Net income for the first half, however, was down at $43.6 million, or 72 cents per share, against $46.7 million, or 80 cents per diluted share, in 2002.

On Wednesday, the company announced it is selling 3.6 million shares of its common stock at $35.96 per share, a Wall Street price expected to net Regency $123.6 million after the offering closes Aug. 18.

The locally based retail REIT showed income from continuing operations as $22.4 million, or 34 cents per share, versus $15.3 million, or 25 cents per diluted share, last year. For the six-month period, income was $40.5 million, or 65 cents per diluted share, versus $33.2 million, or 54 cents per share, a year ago.

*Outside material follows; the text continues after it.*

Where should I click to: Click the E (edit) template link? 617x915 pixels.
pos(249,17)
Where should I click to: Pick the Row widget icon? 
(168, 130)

Funds from operations for the quarter was $43.3 million, or 70 cents per diluted share, compared to $42.3 million, or 69 cents per share, last year. For the first half, FFO was $83.6 million, or $1.35 per diluted share, up from $82.2 million, or $1.34, in the first half of 2002.

“The fundamentals of our core business are extremely healthy and position Regency to increase our FFO per share growth rate and generate attractive returns on equity,” says Martin E. Stein Jr., the company’s chairman and CEO.

“The quality of our portfolio has been enhanced by our Premier Customer Initiative, development program and capital recycling strategy, where we are selling lower quality and lower growth assets and reinvesting in high quality new developments,” he adds.

At June 30 of this year, Regency’s investment in real estate before depreciation was about $3.2 billion, Stein says. At quarter end, the company owned 262 shopping centers and single-tenant properties, including those held in joint ventures, totaling 29.9 million sf located in major national markets.

Regency has 32 properties under development for an estimated total net investment at completion of about $441 million. “Demand for (retail) development space remains strong with over 400,000 sf leased during the quarter,” Stein says. The development portfolio is 80% leased and committed, and 43% funded.